RECORD EXCERPTS

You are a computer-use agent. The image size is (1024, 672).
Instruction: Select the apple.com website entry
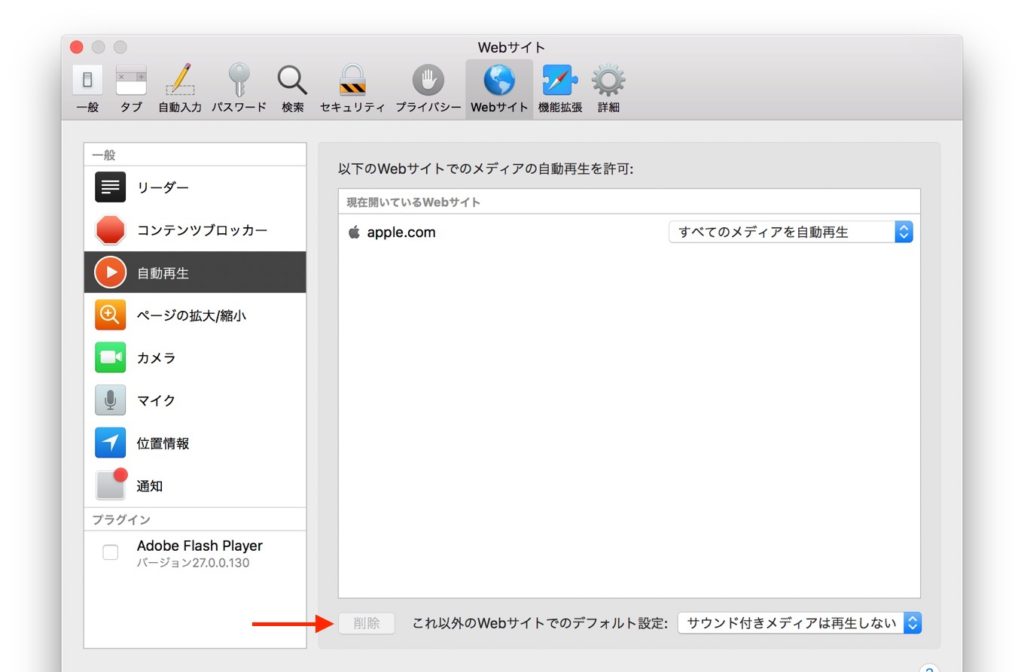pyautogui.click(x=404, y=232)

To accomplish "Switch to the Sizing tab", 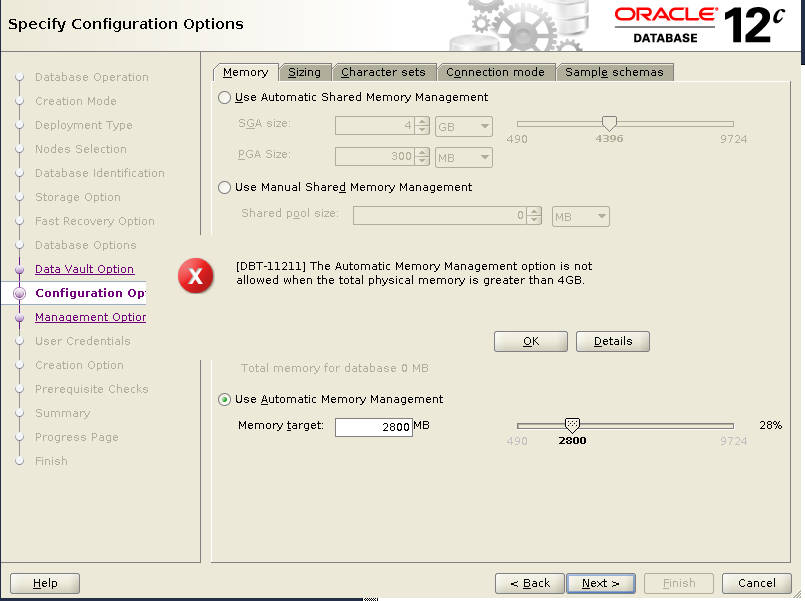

--

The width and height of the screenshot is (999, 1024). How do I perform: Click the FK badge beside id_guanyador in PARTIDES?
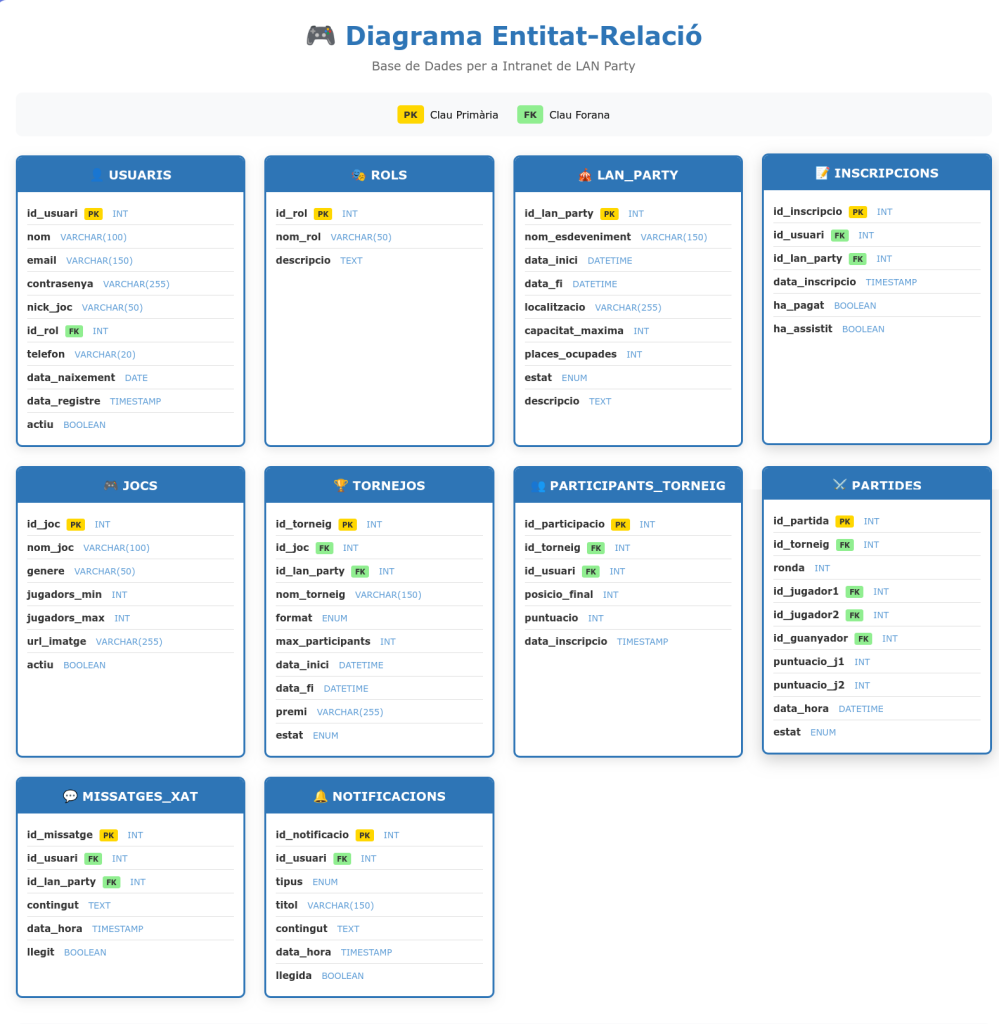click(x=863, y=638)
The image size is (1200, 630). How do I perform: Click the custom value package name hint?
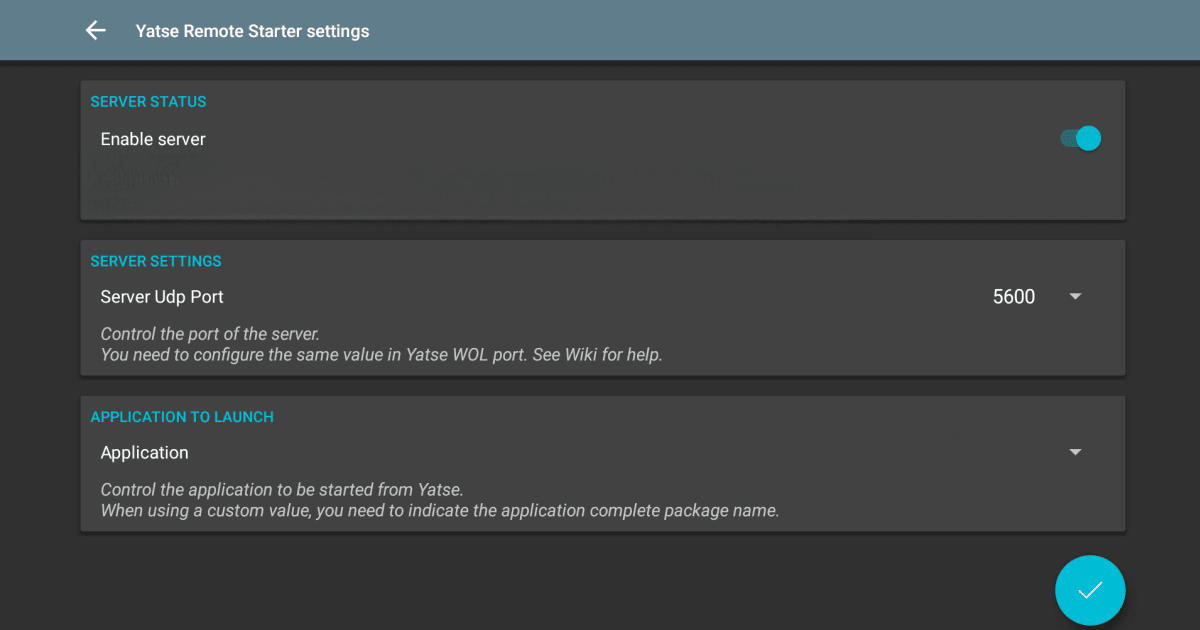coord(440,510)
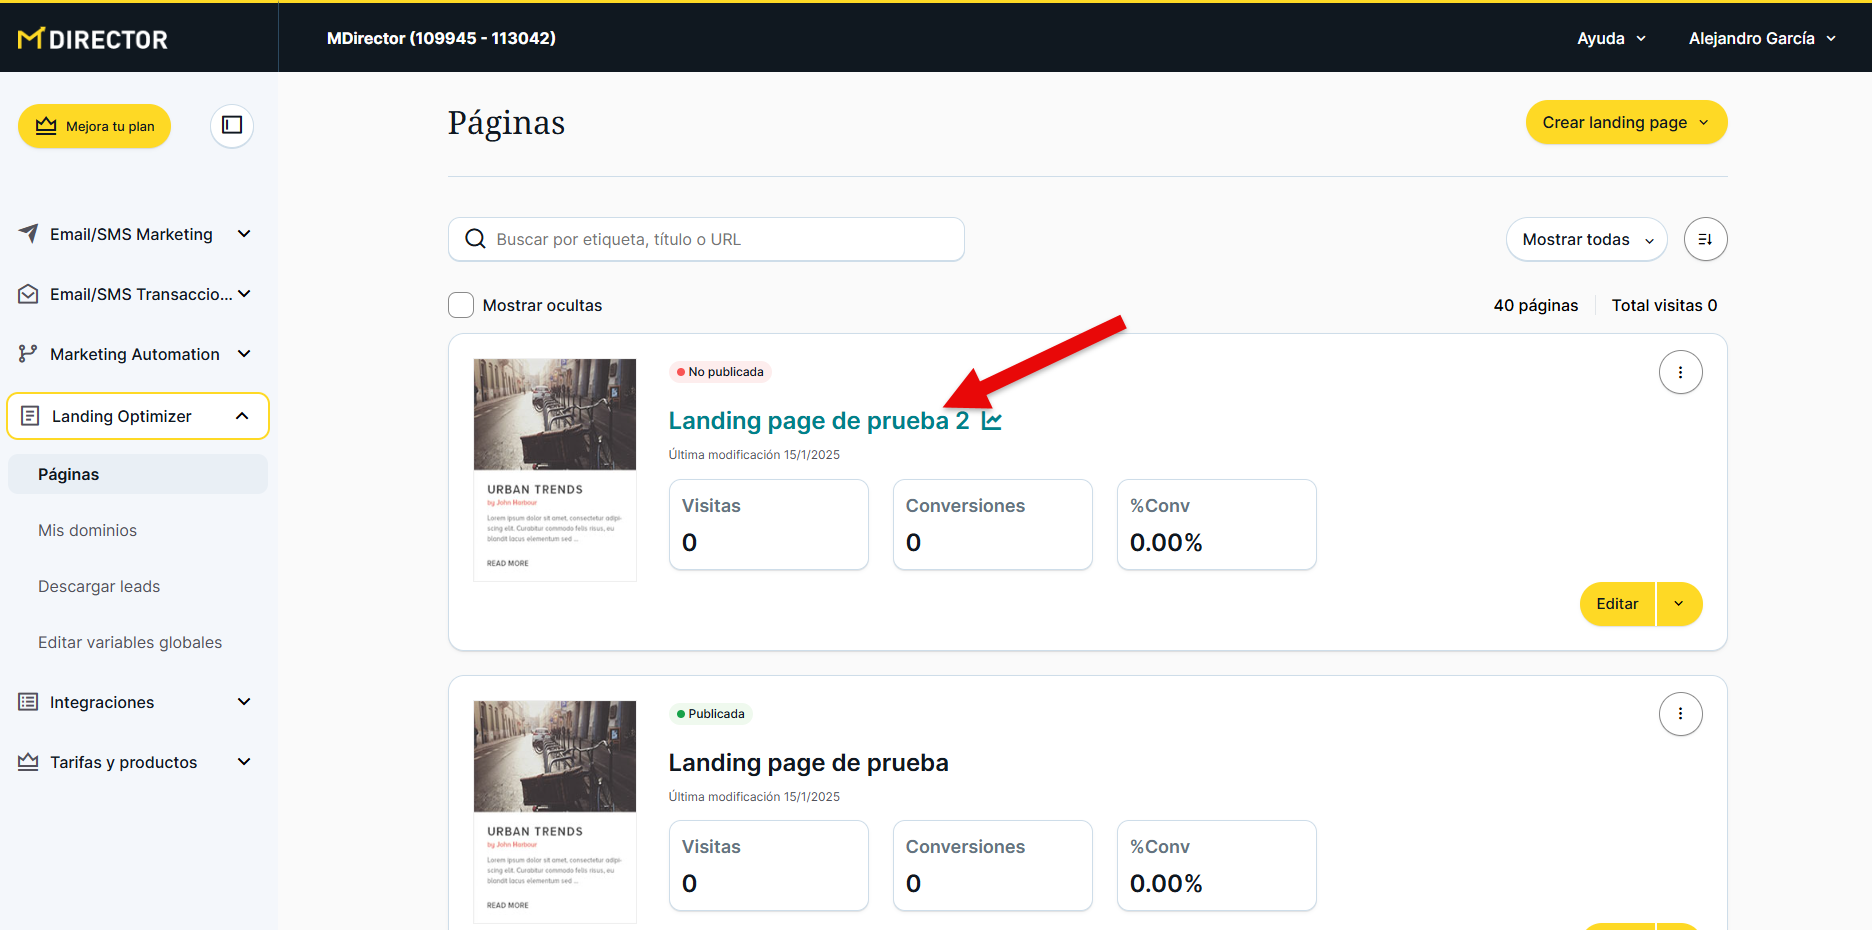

YOUR INSTRUCTIONS
What are the lines above from the one with "You are a computer-use" to the one with "to the Sizing", both included? Reproduce them exactly, without pictures.

YOUR SOLUTION
You are a computer-use agent. The image size is (1024, 672).
Instruction: Select the apple.com website entry
pyautogui.click(x=404, y=232)

To accomplish "Switch to the Sizing tab", 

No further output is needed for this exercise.